### Task material
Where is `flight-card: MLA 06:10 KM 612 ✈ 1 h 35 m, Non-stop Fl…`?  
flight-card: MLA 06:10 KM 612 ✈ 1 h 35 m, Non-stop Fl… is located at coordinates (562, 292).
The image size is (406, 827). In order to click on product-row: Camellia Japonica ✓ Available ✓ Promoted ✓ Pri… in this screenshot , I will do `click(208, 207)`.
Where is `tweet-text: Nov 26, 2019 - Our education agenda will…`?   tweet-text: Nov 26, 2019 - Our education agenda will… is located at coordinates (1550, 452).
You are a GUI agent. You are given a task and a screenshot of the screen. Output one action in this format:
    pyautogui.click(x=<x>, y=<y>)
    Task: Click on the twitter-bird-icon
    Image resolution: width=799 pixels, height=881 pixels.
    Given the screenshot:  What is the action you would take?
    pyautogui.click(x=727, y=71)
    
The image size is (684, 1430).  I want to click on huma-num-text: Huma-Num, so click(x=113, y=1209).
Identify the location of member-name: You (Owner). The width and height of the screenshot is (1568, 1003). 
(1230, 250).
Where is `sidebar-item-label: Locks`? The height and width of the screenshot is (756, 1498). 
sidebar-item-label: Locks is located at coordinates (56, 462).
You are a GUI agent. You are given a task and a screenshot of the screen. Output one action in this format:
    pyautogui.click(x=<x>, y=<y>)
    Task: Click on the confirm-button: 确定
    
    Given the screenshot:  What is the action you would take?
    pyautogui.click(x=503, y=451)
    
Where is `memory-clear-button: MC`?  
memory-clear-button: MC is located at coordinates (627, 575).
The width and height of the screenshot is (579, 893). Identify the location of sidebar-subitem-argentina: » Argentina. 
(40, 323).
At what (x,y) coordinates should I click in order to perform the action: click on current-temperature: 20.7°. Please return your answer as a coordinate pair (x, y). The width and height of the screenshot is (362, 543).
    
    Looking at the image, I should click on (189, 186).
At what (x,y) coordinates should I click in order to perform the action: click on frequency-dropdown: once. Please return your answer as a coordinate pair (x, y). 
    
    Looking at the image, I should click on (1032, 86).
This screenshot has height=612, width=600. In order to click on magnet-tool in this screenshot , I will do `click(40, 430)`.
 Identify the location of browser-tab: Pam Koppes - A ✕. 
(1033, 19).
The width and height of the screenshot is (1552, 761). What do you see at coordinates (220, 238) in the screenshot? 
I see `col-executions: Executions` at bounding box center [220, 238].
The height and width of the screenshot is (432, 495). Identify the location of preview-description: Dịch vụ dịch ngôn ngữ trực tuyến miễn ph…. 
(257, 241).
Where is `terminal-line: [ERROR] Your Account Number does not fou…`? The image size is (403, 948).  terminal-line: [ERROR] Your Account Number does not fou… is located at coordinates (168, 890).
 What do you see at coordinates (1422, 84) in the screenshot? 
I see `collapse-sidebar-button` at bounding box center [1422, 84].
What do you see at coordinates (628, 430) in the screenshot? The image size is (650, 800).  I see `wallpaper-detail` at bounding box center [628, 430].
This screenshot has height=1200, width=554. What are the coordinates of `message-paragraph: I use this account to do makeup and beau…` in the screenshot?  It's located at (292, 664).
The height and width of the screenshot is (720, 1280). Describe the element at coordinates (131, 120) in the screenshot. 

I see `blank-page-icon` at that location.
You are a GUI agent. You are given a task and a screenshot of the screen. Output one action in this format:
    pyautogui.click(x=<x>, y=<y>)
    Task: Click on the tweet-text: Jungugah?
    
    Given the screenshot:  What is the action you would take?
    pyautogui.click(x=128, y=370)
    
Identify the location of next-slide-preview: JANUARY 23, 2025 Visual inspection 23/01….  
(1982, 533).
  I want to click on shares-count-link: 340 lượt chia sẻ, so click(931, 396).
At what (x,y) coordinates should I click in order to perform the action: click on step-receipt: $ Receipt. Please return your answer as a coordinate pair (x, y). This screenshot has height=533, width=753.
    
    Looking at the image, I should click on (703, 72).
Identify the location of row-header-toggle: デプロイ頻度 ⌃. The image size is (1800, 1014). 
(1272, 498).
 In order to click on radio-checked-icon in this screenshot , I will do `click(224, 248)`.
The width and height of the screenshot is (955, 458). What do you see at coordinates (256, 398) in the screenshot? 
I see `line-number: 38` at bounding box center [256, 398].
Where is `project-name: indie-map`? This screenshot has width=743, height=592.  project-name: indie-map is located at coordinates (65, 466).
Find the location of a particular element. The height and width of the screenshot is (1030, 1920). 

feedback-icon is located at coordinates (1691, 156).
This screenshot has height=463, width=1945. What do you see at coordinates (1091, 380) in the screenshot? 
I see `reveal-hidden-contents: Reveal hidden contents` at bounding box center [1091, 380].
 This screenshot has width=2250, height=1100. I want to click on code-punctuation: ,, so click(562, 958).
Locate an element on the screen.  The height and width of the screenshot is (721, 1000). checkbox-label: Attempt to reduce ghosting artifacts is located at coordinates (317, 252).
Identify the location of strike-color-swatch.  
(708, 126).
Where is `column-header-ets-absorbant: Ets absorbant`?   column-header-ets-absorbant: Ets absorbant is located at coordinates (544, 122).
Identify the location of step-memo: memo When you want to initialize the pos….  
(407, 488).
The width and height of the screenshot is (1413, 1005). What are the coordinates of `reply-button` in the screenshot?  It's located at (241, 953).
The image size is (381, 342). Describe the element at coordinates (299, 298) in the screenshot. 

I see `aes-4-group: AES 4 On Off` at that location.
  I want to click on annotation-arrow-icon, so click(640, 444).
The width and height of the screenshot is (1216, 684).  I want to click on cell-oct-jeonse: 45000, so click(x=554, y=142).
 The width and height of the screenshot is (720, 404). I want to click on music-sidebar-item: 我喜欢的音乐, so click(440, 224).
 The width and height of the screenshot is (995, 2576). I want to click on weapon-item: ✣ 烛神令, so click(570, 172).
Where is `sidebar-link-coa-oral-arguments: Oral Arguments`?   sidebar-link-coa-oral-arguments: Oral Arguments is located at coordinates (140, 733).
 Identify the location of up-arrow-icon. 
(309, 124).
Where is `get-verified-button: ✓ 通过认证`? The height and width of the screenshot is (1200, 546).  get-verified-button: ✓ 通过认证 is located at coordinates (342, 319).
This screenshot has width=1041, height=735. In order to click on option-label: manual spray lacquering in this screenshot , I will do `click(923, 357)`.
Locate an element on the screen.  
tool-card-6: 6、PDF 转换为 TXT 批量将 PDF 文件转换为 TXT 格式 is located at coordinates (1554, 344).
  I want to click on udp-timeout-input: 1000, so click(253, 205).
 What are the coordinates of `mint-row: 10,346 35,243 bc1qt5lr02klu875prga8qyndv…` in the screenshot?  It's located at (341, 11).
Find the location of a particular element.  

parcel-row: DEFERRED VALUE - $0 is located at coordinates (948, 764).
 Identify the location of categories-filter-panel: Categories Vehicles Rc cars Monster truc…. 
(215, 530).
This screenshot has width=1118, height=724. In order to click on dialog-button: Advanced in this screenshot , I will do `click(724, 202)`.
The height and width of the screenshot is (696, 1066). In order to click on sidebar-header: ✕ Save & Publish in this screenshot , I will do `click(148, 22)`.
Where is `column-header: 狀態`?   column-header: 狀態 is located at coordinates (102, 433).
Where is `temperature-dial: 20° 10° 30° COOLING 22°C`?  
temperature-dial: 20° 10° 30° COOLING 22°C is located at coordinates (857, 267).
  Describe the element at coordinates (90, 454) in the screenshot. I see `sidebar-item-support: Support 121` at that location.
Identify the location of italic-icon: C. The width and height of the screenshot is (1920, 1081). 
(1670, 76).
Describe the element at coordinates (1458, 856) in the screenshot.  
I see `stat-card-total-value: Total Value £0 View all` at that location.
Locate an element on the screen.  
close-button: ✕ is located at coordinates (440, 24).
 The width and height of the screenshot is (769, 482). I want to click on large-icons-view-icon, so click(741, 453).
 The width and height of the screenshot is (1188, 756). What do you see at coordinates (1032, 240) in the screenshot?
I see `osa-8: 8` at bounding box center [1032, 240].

### Instructions for the task
Return, verbatim, the stretch of entries from the line containing "What do you see at coordinates (1422, 84)" through the line containing "center [256, 398].", including both of those lines.

### The completed task
 What do you see at coordinates (1422, 84) in the screenshot? 
I see `collapse-sidebar-button` at bounding box center [1422, 84].
What do you see at coordinates (628, 430) in the screenshot? The image size is (650, 800).  I see `wallpaper-detail` at bounding box center [628, 430].
This screenshot has height=1200, width=554. What are the coordinates of `message-paragraph: I use this account to do makeup and beau…` in the screenshot?  It's located at (292, 664).
The height and width of the screenshot is (720, 1280). Describe the element at coordinates (131, 120) in the screenshot. 

I see `blank-page-icon` at that location.
You are a GUI agent. You are given a task and a screenshot of the screen. Output one action in this format:
    pyautogui.click(x=<x>, y=<y>)
    Task: Click on the tweet-text: Jungugah?
    
    Given the screenshot:  What is the action you would take?
    pyautogui.click(x=128, y=370)
    
Identify the location of next-slide-preview: JANUARY 23, 2025 Visual inspection 23/01….  
(1982, 533).
  I want to click on shares-count-link: 340 lượt chia sẻ, so click(931, 396).
At what (x,y) coordinates should I click in order to perform the action: click on step-receipt: $ Receipt. Please return your answer as a coordinate pair (x, y). This screenshot has height=533, width=753.
    
    Looking at the image, I should click on (703, 72).
Identify the location of row-header-toggle: デプロイ頻度 ⌃. The image size is (1800, 1014). 
(1272, 498).
 In order to click on radio-checked-icon in this screenshot , I will do `click(224, 248)`.
The width and height of the screenshot is (955, 458). What do you see at coordinates (256, 398) in the screenshot? 
I see `line-number: 38` at bounding box center [256, 398].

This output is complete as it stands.